#### ESTRATTO
Mentre la Regione pompa denaro nelle casse di Airgest, la società partecipata che gestisce lo scalo di Trapani-Birgi, ripianando costantemente il “passivo”, Comiso resta a secco e, attraverso una manifestazione d’interesse non vincolante, con scadenza 10 luglio, offre ai possibili acquirenti la gestione dello scalo intitolato a Pio La Torre. Una sorta di contratto d’affitto temporaneo.

Sono giorni frenetici per i due aeroporti. Separati dalla geografia – si trovano ai lembi opposti dell’Isola – ma uniti nel destino incerto. Che condiziona i vettori aerei e fa dormire sonni poco tranquilli a territori e (potenziali) passeggeri. A proposito di passeggeri: il crollo repentino dello scalo trapanese è sotto gli occhi di tutti. Nel mese di maggio a Birgi ne sono transitati poco più di 37mila (dati Assaeroporti), con un calo del 49% rispetto allo stesso periodo dell’anno scorso. Non si può dire lo stesso di Comiso che – nonostante l’attuale imbarazzo – ha fatto segnare 41mila passeggeri, +24% rispetto a dodici mesi fa.

La storia dello scalo comisano è del tutto particolare. Inaugurato nel 2008 dal Ministro D’Alema, cambia nome due volte per dispute politiche (da La Torre a Magliocco, e poi ancora a La Torre) e apre al pubblico soltanto nel maggio 2013. Poi va avanti con alterne fortune. A parte i giochetti di Ryanair, l’unica compagnia che ha dimostrato sin dall’inizio di credere nella strategia di sviluppo della terra di Montalbano – ma il cui contratto scade il prossimo 31 ottobre – nessun altro (esclusa una breve parentesi Alitalia su Linate) si affaccia nel Ragusano per aprire nuove rotte. E tutti i bandi vanno deserti.

C’è dell’altro: della società di gestione del “Pio La Torre” – la SO.A.CO. – fanno parte per il 65% Intersac (la società di cui è azionista anche la Sac di Catania, gestore di Fontanarossa) e per il 35% il comune di Comiso. Ora che Intersac è in liquidazione – i bene informati dicono che passeranno da 8 a 12 mesi per completare l’iter – un ente pubblico come il Comune, per effetto della Legge Madia, non può immettere liquidità in una società con almeno tre bilanci in perdita. Ergo, si va avanti con gli spiccioli rimasti, utili a pagare gli stipendi al personale e incentivare i vettori.

#### MATERIALE DI LAVORO
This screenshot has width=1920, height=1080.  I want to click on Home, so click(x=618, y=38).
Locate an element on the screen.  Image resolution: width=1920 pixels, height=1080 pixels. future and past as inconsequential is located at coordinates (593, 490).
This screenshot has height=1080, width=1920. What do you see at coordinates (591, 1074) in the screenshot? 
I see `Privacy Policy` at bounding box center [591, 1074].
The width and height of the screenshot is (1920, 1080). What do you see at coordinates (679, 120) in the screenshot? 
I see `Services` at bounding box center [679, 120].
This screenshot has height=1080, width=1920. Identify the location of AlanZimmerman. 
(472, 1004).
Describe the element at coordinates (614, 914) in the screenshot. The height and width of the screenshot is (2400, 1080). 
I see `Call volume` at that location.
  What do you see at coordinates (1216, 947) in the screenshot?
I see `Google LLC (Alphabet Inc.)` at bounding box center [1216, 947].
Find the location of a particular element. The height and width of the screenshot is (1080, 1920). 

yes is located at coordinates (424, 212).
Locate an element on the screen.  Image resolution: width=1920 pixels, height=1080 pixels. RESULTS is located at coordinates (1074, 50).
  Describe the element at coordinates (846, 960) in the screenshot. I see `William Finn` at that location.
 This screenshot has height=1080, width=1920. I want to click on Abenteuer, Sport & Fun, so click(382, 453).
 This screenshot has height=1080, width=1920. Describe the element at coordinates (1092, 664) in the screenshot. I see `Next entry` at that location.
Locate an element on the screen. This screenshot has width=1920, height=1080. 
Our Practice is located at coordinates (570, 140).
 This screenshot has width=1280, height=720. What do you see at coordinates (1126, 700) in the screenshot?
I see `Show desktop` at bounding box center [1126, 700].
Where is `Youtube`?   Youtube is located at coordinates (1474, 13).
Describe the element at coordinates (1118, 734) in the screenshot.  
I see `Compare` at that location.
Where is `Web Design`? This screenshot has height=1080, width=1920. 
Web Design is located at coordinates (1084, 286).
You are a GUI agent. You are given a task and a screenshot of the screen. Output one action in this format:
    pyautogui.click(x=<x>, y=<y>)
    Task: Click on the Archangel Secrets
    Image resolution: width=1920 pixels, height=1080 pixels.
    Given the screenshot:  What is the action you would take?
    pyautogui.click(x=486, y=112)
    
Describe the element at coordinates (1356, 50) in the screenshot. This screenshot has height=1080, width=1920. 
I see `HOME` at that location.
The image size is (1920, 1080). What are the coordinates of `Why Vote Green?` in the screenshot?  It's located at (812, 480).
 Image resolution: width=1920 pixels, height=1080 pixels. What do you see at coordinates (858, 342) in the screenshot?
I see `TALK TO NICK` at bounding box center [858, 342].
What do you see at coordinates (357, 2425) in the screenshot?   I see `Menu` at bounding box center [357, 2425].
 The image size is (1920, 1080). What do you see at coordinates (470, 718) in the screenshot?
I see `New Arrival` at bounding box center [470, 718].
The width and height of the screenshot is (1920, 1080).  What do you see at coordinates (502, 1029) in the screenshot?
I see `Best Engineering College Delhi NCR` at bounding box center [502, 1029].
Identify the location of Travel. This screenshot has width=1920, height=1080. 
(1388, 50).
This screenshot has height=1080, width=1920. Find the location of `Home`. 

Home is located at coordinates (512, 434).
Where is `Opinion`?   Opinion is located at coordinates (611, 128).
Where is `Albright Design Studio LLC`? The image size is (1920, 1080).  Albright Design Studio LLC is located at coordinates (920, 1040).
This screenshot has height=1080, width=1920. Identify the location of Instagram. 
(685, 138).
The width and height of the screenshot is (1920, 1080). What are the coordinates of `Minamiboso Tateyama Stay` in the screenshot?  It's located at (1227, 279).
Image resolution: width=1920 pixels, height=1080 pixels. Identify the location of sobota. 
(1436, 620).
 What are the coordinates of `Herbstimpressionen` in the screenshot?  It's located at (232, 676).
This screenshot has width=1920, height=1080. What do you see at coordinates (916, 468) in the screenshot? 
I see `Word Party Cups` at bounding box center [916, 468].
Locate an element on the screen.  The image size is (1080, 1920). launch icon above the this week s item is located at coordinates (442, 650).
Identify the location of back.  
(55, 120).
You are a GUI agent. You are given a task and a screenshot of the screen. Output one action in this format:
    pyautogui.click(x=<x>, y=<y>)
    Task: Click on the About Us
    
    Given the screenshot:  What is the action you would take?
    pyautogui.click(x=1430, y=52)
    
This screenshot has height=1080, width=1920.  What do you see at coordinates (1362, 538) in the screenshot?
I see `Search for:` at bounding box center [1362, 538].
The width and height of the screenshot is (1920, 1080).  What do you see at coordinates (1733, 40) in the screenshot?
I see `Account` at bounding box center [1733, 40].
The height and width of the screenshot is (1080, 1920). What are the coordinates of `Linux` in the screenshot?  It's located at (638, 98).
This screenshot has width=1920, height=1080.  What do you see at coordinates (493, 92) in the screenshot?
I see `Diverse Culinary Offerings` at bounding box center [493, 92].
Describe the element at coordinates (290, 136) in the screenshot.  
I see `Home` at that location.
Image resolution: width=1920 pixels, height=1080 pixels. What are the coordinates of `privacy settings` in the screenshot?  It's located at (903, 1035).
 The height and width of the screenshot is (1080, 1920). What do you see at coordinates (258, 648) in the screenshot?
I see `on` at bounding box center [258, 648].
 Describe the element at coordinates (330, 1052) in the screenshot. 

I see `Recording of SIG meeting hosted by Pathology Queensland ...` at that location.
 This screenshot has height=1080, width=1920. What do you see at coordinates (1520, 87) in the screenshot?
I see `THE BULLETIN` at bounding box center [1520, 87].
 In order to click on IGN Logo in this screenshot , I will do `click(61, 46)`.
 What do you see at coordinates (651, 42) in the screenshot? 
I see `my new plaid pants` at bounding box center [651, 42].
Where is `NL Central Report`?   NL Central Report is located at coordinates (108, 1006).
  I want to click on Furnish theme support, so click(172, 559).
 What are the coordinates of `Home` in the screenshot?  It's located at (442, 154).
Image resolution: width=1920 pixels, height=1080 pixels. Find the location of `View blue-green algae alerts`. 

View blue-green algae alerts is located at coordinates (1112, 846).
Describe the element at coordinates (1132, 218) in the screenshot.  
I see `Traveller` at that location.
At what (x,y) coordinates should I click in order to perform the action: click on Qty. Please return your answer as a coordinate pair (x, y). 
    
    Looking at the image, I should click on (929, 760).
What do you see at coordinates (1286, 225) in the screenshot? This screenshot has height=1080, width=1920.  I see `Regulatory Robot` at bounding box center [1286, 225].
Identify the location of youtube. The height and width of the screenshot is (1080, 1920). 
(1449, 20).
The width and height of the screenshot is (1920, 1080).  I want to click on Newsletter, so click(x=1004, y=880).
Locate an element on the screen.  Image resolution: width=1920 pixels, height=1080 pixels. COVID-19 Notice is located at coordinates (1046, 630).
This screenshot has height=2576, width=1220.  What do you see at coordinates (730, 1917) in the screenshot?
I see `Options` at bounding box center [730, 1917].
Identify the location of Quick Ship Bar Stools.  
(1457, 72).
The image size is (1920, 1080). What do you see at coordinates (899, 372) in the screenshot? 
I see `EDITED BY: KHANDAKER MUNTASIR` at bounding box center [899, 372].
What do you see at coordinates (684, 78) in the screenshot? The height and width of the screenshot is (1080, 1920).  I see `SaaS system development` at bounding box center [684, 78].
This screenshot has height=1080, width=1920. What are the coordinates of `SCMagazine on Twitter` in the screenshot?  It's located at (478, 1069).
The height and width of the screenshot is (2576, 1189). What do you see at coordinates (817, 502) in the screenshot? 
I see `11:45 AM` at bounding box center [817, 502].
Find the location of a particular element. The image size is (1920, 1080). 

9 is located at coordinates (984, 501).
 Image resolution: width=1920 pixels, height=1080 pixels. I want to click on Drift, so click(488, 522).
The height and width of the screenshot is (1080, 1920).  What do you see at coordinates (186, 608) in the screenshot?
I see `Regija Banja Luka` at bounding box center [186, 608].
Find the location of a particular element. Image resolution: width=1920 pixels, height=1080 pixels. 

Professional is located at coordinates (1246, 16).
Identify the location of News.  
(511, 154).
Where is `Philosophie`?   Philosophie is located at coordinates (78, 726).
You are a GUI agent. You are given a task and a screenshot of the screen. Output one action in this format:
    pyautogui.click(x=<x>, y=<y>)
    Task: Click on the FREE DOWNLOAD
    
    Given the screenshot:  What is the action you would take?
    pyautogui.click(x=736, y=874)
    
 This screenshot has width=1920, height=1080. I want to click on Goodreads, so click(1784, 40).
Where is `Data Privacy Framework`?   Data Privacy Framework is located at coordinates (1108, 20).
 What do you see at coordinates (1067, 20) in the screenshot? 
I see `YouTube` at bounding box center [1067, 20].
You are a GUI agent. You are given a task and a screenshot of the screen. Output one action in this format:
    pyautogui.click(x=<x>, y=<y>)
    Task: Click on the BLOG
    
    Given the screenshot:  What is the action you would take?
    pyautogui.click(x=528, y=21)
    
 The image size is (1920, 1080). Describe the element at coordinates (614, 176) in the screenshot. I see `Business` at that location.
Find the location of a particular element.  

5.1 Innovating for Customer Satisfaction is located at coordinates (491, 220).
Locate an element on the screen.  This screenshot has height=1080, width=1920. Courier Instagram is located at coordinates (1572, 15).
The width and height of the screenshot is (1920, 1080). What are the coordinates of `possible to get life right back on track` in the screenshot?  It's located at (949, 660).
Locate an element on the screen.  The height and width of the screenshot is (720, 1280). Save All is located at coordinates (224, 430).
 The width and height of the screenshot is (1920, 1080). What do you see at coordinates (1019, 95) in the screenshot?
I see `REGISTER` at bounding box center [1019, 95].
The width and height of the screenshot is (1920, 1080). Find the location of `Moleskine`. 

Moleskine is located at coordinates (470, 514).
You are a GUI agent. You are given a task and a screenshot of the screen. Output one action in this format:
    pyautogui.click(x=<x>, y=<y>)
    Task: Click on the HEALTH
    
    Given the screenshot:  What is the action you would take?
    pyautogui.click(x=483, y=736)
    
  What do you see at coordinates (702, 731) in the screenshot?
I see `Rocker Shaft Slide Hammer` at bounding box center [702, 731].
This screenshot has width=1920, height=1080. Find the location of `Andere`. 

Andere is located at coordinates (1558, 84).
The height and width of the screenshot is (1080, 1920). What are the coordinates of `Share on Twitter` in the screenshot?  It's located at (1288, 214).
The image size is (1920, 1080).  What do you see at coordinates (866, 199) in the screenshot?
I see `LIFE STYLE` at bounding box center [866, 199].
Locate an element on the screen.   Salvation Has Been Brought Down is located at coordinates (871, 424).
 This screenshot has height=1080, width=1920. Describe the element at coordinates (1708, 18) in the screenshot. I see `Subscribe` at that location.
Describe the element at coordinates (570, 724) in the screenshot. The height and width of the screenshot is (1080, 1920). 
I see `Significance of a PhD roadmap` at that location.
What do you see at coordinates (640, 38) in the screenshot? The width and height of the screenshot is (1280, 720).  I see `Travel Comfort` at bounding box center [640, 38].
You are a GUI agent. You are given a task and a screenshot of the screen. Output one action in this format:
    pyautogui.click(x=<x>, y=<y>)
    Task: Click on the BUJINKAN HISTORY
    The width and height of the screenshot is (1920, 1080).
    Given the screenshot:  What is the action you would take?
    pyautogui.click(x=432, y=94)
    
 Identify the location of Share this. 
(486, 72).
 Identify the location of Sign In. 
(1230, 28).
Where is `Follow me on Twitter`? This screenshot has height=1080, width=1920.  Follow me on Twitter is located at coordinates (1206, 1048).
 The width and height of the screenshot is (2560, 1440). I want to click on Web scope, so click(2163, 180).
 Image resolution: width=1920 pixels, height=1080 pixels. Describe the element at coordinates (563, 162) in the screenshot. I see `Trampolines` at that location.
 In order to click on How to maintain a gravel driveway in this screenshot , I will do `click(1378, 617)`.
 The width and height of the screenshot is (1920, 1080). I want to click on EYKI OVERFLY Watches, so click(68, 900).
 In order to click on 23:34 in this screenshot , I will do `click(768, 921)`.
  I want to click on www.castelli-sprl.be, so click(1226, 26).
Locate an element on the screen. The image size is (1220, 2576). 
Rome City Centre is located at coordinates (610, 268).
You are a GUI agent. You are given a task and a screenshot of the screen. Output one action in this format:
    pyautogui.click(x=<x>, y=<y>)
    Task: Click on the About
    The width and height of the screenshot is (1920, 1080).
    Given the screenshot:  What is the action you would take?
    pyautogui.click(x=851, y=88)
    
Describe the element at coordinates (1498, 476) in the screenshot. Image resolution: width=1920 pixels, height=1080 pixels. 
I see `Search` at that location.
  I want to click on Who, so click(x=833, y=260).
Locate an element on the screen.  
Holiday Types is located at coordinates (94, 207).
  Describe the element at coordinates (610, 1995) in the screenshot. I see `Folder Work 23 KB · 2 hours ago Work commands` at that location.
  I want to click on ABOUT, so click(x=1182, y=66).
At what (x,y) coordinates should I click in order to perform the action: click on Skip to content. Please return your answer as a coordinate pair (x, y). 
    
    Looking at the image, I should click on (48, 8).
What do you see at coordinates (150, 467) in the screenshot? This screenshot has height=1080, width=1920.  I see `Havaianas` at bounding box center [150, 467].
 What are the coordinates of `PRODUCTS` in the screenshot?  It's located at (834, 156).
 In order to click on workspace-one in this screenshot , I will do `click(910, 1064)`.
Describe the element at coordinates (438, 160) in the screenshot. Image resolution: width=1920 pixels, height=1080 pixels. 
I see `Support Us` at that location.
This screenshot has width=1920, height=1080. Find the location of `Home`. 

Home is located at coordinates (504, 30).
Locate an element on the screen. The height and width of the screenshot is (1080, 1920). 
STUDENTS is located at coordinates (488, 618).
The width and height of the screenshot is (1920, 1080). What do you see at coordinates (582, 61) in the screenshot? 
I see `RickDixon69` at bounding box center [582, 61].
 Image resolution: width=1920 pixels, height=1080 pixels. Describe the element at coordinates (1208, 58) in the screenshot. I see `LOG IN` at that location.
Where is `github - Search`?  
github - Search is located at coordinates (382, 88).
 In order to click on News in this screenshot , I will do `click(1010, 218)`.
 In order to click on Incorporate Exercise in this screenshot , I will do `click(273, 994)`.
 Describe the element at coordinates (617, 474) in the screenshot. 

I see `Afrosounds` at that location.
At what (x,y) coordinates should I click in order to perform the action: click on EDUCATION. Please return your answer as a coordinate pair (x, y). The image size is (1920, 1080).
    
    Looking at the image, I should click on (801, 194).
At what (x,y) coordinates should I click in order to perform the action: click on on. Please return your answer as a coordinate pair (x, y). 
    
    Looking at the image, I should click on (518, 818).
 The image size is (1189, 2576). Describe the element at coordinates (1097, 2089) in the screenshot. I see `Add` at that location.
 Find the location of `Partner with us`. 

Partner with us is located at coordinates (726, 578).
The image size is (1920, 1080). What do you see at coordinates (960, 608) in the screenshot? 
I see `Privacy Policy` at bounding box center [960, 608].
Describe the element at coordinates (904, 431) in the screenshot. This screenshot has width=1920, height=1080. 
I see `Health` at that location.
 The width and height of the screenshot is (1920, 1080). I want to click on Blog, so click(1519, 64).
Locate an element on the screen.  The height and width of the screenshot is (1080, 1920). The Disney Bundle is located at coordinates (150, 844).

#### COMPITI ASSEGNATI
[1] Ricopia parola per parola il brano dell'estratto compreso tra "La storia dello" e "bandi vanno deserti.", estremi inclusi.
[2] Riscrivi le voci comprese tra la riga che contiene "538) in the screenshot?" e quella che contiene "center [258, 648].", incluse, mettendo "Windows" al posto di "Linux" e lasciando invariato tutto il resto.
L'estratto e le voci provengono da fonti diverse.

#### SOLUZIONI
[1]
La storia dello scalo comisano è del tutto particolare. Inaugurato nel 2008 dal Ministro D’Alema, cambia nome due volte per dispute politiche (da La Torre a Magliocco, e poi ancora a La Torre) e apre al pubblico soltanto nel maggio 2013. Poi va avanti con alterne fortune. A parte i giochetti di Ryanair, l’unica compagnia che ha dimostrato sin dall’inizio di credere nella strategia di sviluppo della terra di Montalbano – ma il cui contratto scade il prossimo 31 ottobre – nessun altro (esclusa una breve parentesi Alitalia su Linate) si affaccia nel Ragusano per aprire nuove rotte. E tutti i bandi vanno deserti.

[2]
This screenshot has height=1080, width=1920.  What do you see at coordinates (1362, 538) in the screenshot?
I see `Search for:` at bounding box center [1362, 538].
The width and height of the screenshot is (1920, 1080).  What do you see at coordinates (1733, 40) in the screenshot?
I see `Account` at bounding box center [1733, 40].
The height and width of the screenshot is (1080, 1920). What are the coordinates of `Windows` in the screenshot?  It's located at (638, 98).
This screenshot has width=1920, height=1080.  What do you see at coordinates (493, 92) in the screenshot?
I see `Diverse Culinary Offerings` at bounding box center [493, 92].
Describe the element at coordinates (290, 136) in the screenshot.  
I see `Home` at that location.
Image resolution: width=1920 pixels, height=1080 pixels. What are the coordinates of `privacy settings` in the screenshot?  It's located at (903, 1035).
 The height and width of the screenshot is (1080, 1920). What do you see at coordinates (258, 648) in the screenshot?
I see `on` at bounding box center [258, 648].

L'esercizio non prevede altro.